Yes, on the whole. (but perhaps not in the derogative and slightly mutated way you phrased it)

I don't know much computer science, but my questions isn't unthoughtful. If your sensitivity did not cause you to misintepreted it and immediatly severely flamed me and other groups of people flamboyantly and insincerely, this large thread verging on senseless flame war would not have started.

I wasn't complaining, nor was I arrogant. Comparing our posts in this thread, I think it's fair to say you are the one complaining and arrogant. Yes, I was ignorant about lisp, but so? In my first post, I wrote "Please illuminate a Scheme newbie. Thanks". (and please no cheap rebuttals. In all honesty, my first post is in the form of asking a question.)

Some people have indicated the incorrectness of the paragraphs I wrote in my last post on the sameness of sets, n-tuple, vectors, matrixes, and trees. I know their differences. I was just trying to illustrate how they are uniformly represented in Mathematica.

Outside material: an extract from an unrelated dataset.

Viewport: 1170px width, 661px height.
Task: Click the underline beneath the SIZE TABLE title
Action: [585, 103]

In my second post in this thread I briefed described them as ordered lists and trees but apparantly the word `list' too much reminds people of `list' in CL or Scheme with associated implementation connotations.

It is apparant to me that no one so far indicated a familarity with Mathematica. Otherwise, the context of my question would be recognized clearly without doubt. The language of Mathematica is **close** to the ideal language I was talking about, where computer *engineering* concerns like byte, cons, int, float...etc. are as absent as possible in the language, and where a computer *science* oriented programer can concentrate on works in algorithms, AI, computational geometry...etc. without even knowing what is a register or caddadadar! (^_^) (now, is there a limitation to the caadadadddaadr length?)

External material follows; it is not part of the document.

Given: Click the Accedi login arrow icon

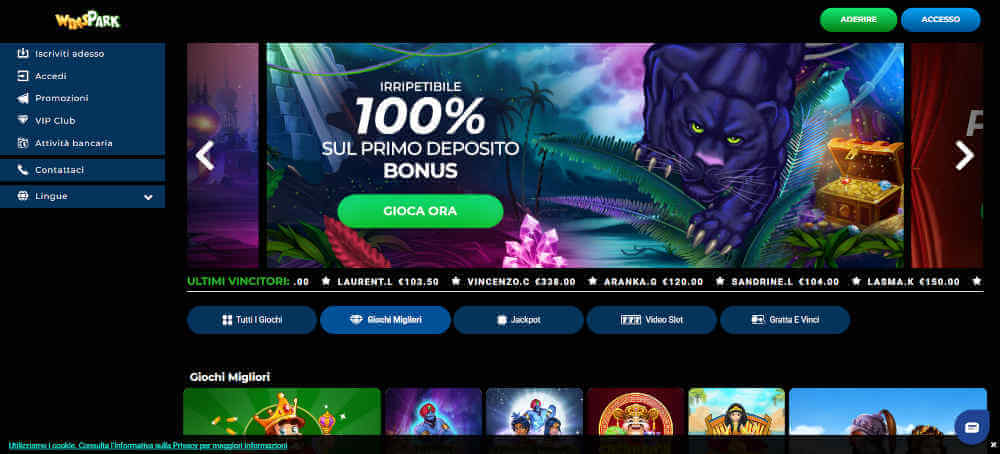Looking at the screenshot, I should (x=23, y=76).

In Erik's last message arguing point-for-point style to my message, many points are really pointless, philosiphical, and cheap shots. In summary, I think he is too deep into computer engineering than computer science, and too enamored with perhaps CL. Arrogance is usually proportional to one's (tech) prowess. Well, that's ok with me as long as you don't burn my head with real flame.

At least we are now all acquaintances. Good way to start a new year.

Xah, x...@best.com
http://www.best.com/~xah/
"New Programing Paradigm: Parallel execution of bugs and C/C++ programers."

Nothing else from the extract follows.